Searching over the internet I found that the Sun compiler has the possibility of setting a SUNW_MP_MAX_NESTED_LEVELS variable, which limits the number of nested levels available. Ideally this would work for me: just set the maximum number of nested levels to 2, and each part will work as intended (I hope).

Is there any way to do that with the Intel compiler?

mambru37 · ‎09-02-2008

Ok, I found the omp_set_max_active_levels function of OpenMP 3.0 that already addresses the issue. Now I only wonder if there is any proprietary Intel extension for that.

jimdempseyatthecove · ‎09-02-2008

This sounds like your parallel sections are entered from within a parallel section.

Since you know you have 2seperate main processes, specify the parallel sections as using 2 threads.

For each process you will want to experiment with the number of threads to use in order to get best performance. If the two main processes take the same time to compute then selecting the number of threads to use as 1/2 the number of available cores might yield less context switching (assuming nothing else running on system). If other things are running on the system or if the two main processes take different amount of computation time then limit each thread to some number from 1/2 to number of cores.

Unless your code is performing I/O it makes little sense to use more threads than you have cores.

Jim Dempsey

mambru37 · ‎09-03-2008

As I understand it, if my sections part has only 2 sections, then only 2 threads will go on to work on that section.

I more or less managed to do what I wanted by downloading version 11 of the compilers and setting the max number of nesting levels to 2.
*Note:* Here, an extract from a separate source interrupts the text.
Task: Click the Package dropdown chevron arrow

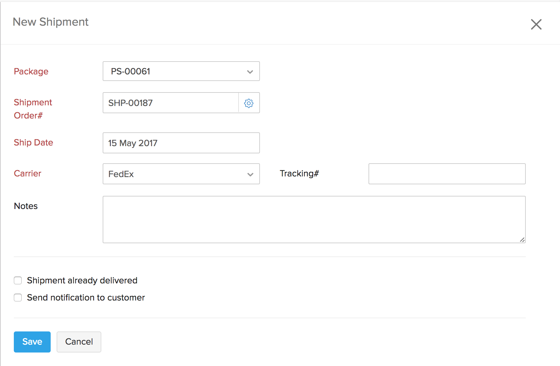Action: [x=250, y=71]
However, by analysing how the threads are distributed with the (very useful) command "show openmp" of idb 11, I find that threads 0,2,3,4 (using 0-notation) are working on the first set, and 1,5,6,7 on the second, thus not enforcing the memory locality, which I was hoping to enforce with the
KMP_AFFINITY=granularity=fine,compact,1,0
env var,

so that threads 0 and 4 would work on the first portion of the dataset (each one performing a different process), which is local to them, theads 1 and 5 on the second portion, and so on.

I guess there is no way to designate which threads should be used at any given parallel region.
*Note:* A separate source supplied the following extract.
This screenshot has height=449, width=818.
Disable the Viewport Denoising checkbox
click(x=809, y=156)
jimdempseyatthecove · ‎09-03-2008

Mambru37,

If you do not specify the number of threads for the parallel sections then the parallel sections begins with the default number of available threads. Each section within the parallel sections in turn will run on one of the threads, in your case one thread from the set of threads for the sections will run for each of two sections. Any additional threads will wait at the end parallel sections (assuming you do not use NOWAIT).
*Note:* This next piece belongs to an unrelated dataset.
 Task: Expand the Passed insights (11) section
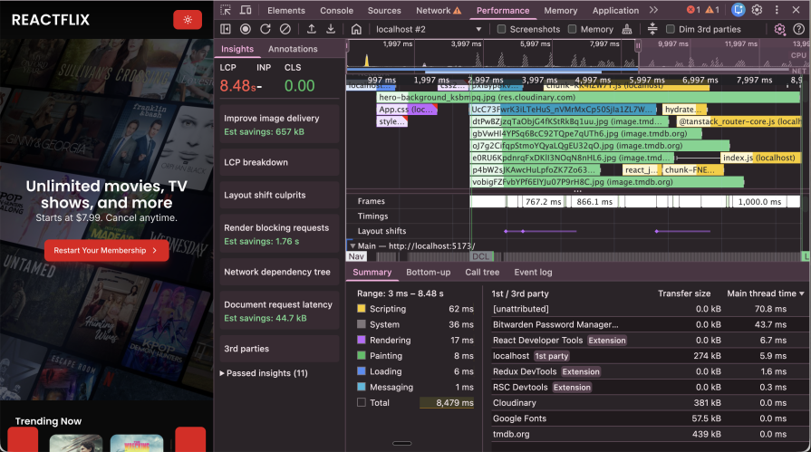[x=264, y=373]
Pseudo code for you to consider

...
int NumberOfPackages = YourGetNumberOfPackages();
void* PackageMask[] = {NULL, NULL};
bool FirstTime[] = {TRUE, TRUE};

void DoWork0(void)
{
 if(FirstTime[0])
 {
 #omp parallel
 {
 YourSetAffinity(PackageMask[0]);
 }
 FirstTime[0] = FALSE;
 }
 ...
}

// DoWork1 similar to above


main(...)
{
 ...
 PackageMask[0] = YourGetAffinityMaskForPackage(0);
 if(NumberOfPackages > 1)
 {
 PackageMask[1] = YourGetAffinityMaskForPackage(1);
 } else {
 PackageMask[1] = PackageMask[0];
 }
 #pragma omp parallel num_threads(2)
 {
 int ThreadNum = omp_get_thread_num();
 while(ProcessMainLoop)
 {
 if(FirstTime[ThreadNum])
 {
 SetAffinity(PackageMask[ThreadNum]);
 }
 DoMainIterationPreamble(ThreadNum);// e.g. read data
 #pragma omp barrier
 if(ThreadNum == 0)
 {
 DoWork0();
 } else {
 DoWork1();
 }
 #pragma omp barrier
 }
 }
}

Jim Dempsey